Opera composta dagli imballi esterni e interni di un tavolo Ikea (così ho scoperto il cartone alveolare, che adoro), riassemblati a formare una specie di skyline su più livelli.
Durante il primo lockdown, osservavo da ogni lato la nuda composizione di cartone e mi stava molto antipatica perchè da quasi un anno mi ero bloccata, finché non ho visualizzato “qualcosa di spensierato” che volava oltre uno scenario post atomico, decadente o, semplicemente, pandemico com’era nel frattempo diventato.
Il colore giusto però è arrivato più tardi: un tubetto da 20 ml di gouache extrafine Maimeri “blu oltremare chiaro”, comprato non ricordo più perché (insieme ad uno “giallo limone” che presto avrà anch’esso una degna fine – le tempere extrafine di Maimeri non sono più in produzione).
La parte tessile proviene dalla mia collezione di tessuti e filati. Una delle mie manie.

Dopo averlo martellato per bene, il CD l’ho usato come un “sole” lontano che di caldo non ha più niente, ma rappresenta anche un oggetto di un’epoca ormai andata definitivamente.

La colomba è fatta di ritagli di carta Favini Biancoflash 400 gr, cosparsa di micro glitter (vedi video).

La lavorazione turchese ad uncinetto, ha gli spazi vuoti riempiti con un ulteriore filato. Ossessione e trauma che ho cercato di rappresentare, spesso vanno ironicamente a braccetto con la leggerezza di una musica spensierata come la canzone citata.

INDUSTRIAL SUNFLOWERS

IMG_20200526_190351_025

Luce serale naturale

IMG_20200526_190351_028

Luce diurna naturale

Qualcuno di voi si sarà accorto che da settimane posto nelle storie IG solo girasoli 🌻e glitter ✨e ho creato addirittura un highlight si sa mai che qualcuno avesse perso le stories. 😁
Ok, ora i miei bambini sono finalmente andati a casa loro, cioè dal cliente che me li aveva commissionati a febbraio scorso e con cui il lockdown mi ha costretta a passarci una quarantena assieme (ai girasoli).
Posto qui qualche video e foto con luce diurna e notturna naturale senza filtri.

Tutti i video completi sono sul mio canale YouTube.

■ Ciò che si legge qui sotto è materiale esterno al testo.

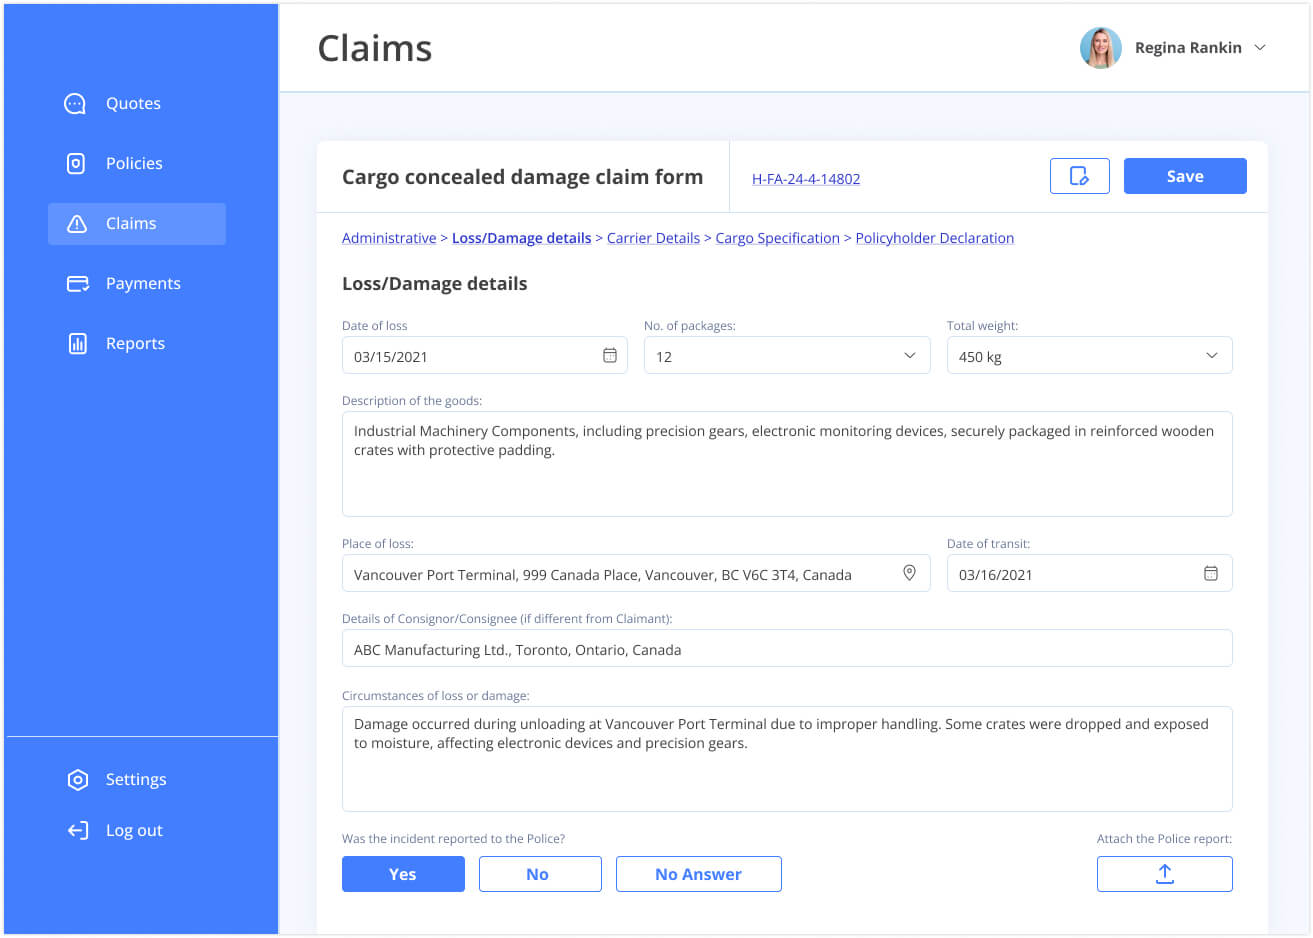Image resolution: width=1313 pixels, height=938 pixels.
Task: Click the Place of loss map pin icon
Action: pos(909,573)
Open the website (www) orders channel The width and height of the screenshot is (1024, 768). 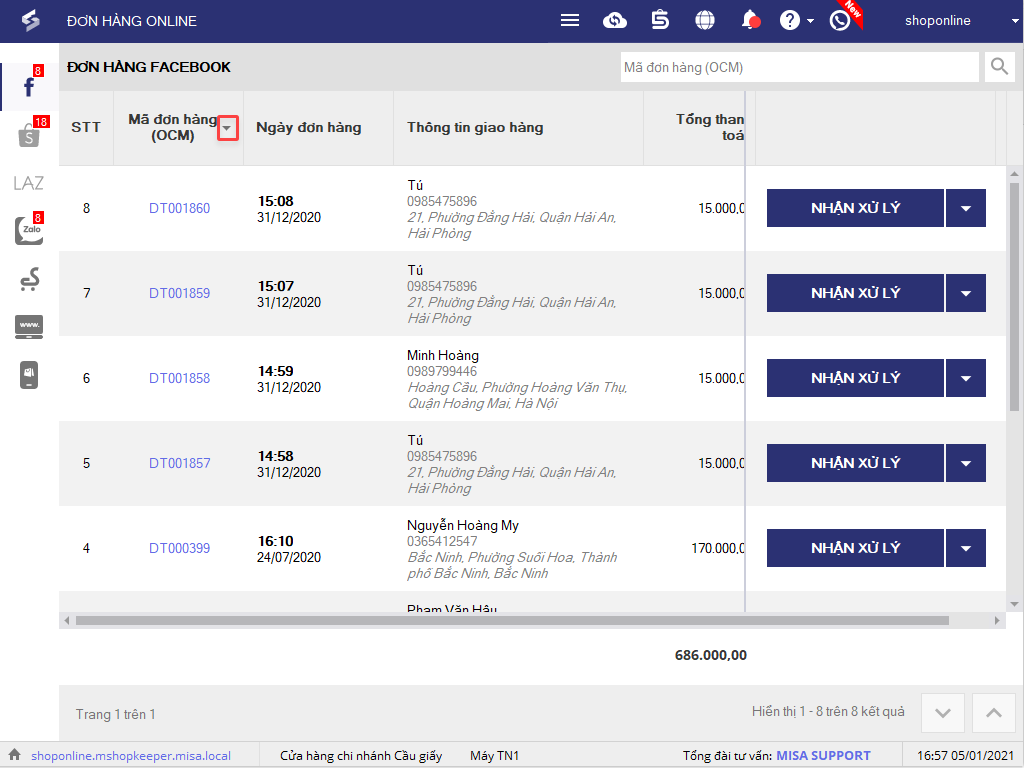pyautogui.click(x=29, y=327)
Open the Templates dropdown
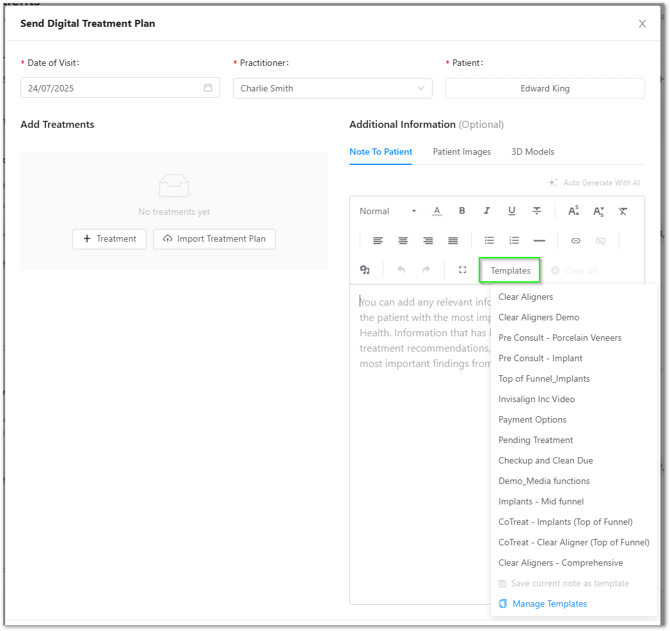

Lo scopo era proprio accendere un pó di colore in una stanza esposta a nord, quindi buia per la maggior parte del giorno e allo stesso tempo avere alla sera una “bella macchia di colore” (per dirla con le parole del mio cliente).
Quello che mi ha divertita di più, é stata la parte del cartone alveolare, che somiglia così tanto al centro del fiore reale. Li ho poi ricoperti di glitter per farli brillare anche la sera.

Volevo dei fiori industriali e un pó cyborg e penso di esserci riuscita con un materiale molto versatile.
Il cartone alveolare é talmente forte che puoi camminarci sopra senza guastarlo, proprio come i girasoli. La sua forza sta nell’accoppiare gli alveoli di cartone perfettamente perpendicolari tra due fogli di altrettanto cartone.

Per non esporre i fiori a deformazioni dovute all’umidità ambientale, ho voluto incollarli su pannelli di altro alveolare, ma di plastica rigida, così da mantenere la leggerezza e l’invisibilità.
Praticando poi un semplice buco nella plastica, li ho appesi al muro con un normalissimo e invisibile chiodino.